* **ÉNONCÉ DE LA TÂCHE**
Veuillez reproduire mot pour mot le passage de la critique du roman ci-dessous qui s'ouvre sur les mots « On s’en doute : si » et se clôt sur « initiales du roman. ».

On s’en doute : si « Le dernier loup-garou  » gagne en action et en tension, il est dès lors difficile à l’auteur de préserver l’aspect à la fois réaliste et crédible de son héros. En gardant une indispensable continuité de ton, Glen Duncan ne ménage certes pas ses efforts pour éviter la rupture. Malheureusement, l’enchaînement de péripéties et la nécessité d’une fin ouverte tendent peu à peu, et de façon sans doute inévitable, à gommer au moins en partie l’aspect littéraire, et à faire passer au second plan ce qui faisait la singularité, la force et la puissance initiales du roman.

* **EXTRAIT DE DONNÉES**
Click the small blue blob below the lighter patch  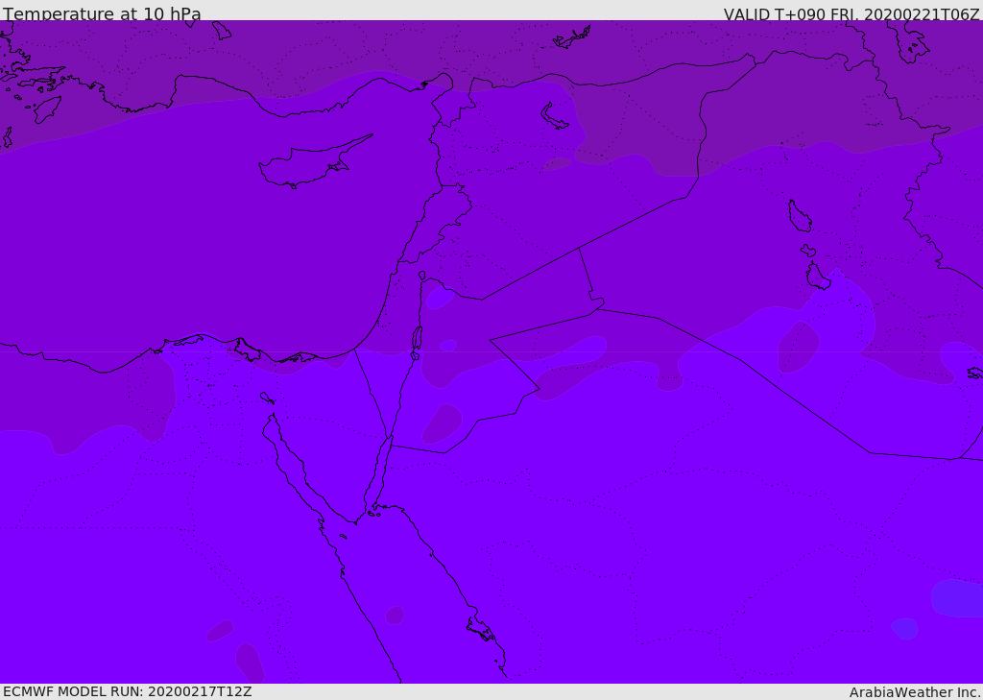point(904,629)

* **SOLUTION PROPOSÉE**
On s’en doute : si « Le dernier loup-garou  » gagne en action et en tension, il est dès lors difficile à l’auteur de préserver l’aspect à la fois réaliste et crédible de son héros. En gardant une indispensable continuité de ton, Glen Duncan ne ménage certes pas ses efforts pour éviter la rupture. Malheureusement, l’enchaînement de péripéties et la nécessité d’une fin ouverte tendent peu à peu, et de façon sans doute inévitable, à gommer au moins en partie l’aspect littéraire, et à faire passer au second plan ce qui faisait la singularité, la force et la puissance initiales du roman.